Somiglianze con pacchetti legittimi e rischi supply chain

Il punto di forza della campagna è l’inganno basato sul typosquatting. Termncolor e colorinal richiamano infatti il nome di colorama, una libreria ampiamente usata per la gestione dei colori ANSI nei terminali. Questa somiglianza induce gli sviluppatori a installare per errore i pacchetti malevoli, credendo di aver digitato correttamente il nome del pacchetto legittimo. Si tratta di una tecnica già vista in altre campagne, che sfrutta la vulnerabilità strutturale degli ecosistemi open-source, dove chiunque può pubblicare un pacchetto senza controlli preliminari approfonditi. Il parallelo con il caso di XZ Utils del 2024, che introdusse backdoor in software critici, mostra come la supply chain sia ormai un terreno privilegiato per campagne sofisticate che puntano a infiltrarsi direttamente nelle pipeline di sviluppo.

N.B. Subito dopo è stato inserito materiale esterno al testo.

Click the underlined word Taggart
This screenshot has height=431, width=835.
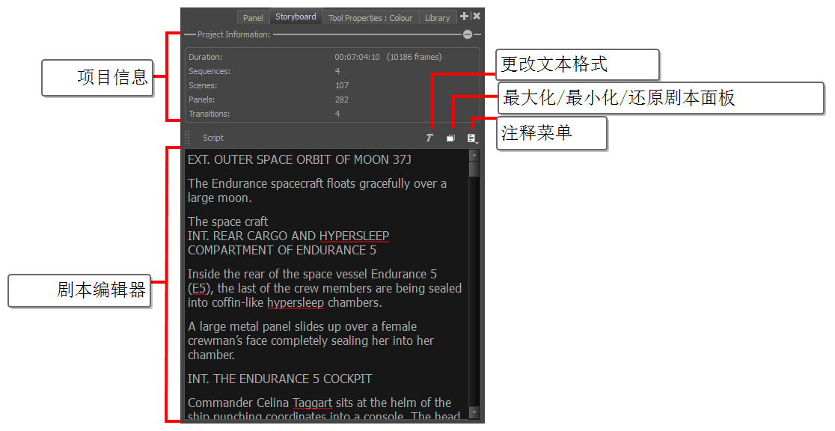(x=312, y=403)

Varianti Linux e strategia cross-platform

Le varianti Linux, basate su terminate.so, dimostrano la capacità degli attaccanti di adattare le loro tecniche a diversi ambienti operativi. In questo caso il caricamento della libreria avviene tramite le stesse chiamate a ctypes.CDLL usate nella versione Windows, con la differenza che la persistenza viene garantita attraverso servizi Unix. L’obiettivo è colpire tanto le macchine di sviluppo Windows quanto i server Linux di produzione, aumentando l’efficacia complessiva della campagna. Questo approccio cross-platform indica un livello di pianificazione superiore, con la volontà di colpire l’intero ciclo di vita del software, dalla scrivania dello sviluppatore fino ai sistemi in cloud.

Raccomandazioni e mitigazioni

Gli esperti di Zscaler suggeriscono di adottare un approccio multilivello alla protezione contro le minacce supply chain. Gli sviluppatori devono verificare attentamente i pacchetti prima dell’installazione, controllando numero di download, recensioni e firme digitali. L’uso di ambienti isolati come pipx o container può ridurre i rischi, così come l’implementazione di repository interni che ospitano solo pacchetti verificati. Le aziende sono invitate a integrare strumenti di monitoraggio delle dipendenze e sistemi EDR in grado di rilevare comportamenti anomali, come la creazione di chiavi di registro sospette o il caricamento di DLL non autorizzate. Un’attenzione particolare va rivolta anche al blocco dei domini non utilizzati come Zulip, se non necessari, e all’adozione di framework come SLSA per rafforzare la provenienza e l’integrità del software utilizzato.

Impatto e prospettive future

L’impatto di questa campagna dimostra come gli attacchi alla supply chain software siano diventati una minaccia concreta e in crescita. Oltre al furto di dati e al controllo remoto dei sistemi, tali campagne possono aprire la strada a attacchi ransomware o a ulteriori compromissioni delle pipeline CI/CD. Gli analisti prevedono che, in futuro, gli attaccanti utilizzeranno tecniche ancora più avanzate, come l’uso dell’intelligenza artificiale per generare pacchetti contraffatti sempre più credibili o per identificare automaticamente i nomi dei pacchetti più a rischio di typosquatting. La comunità open-source e le aziende che dipendono da queste librerie sono quindi chiamate a rafforzare i controlli, a promuovere la collaborazione con i vendor di sicurezza e ad adottare processi di verifica costanti.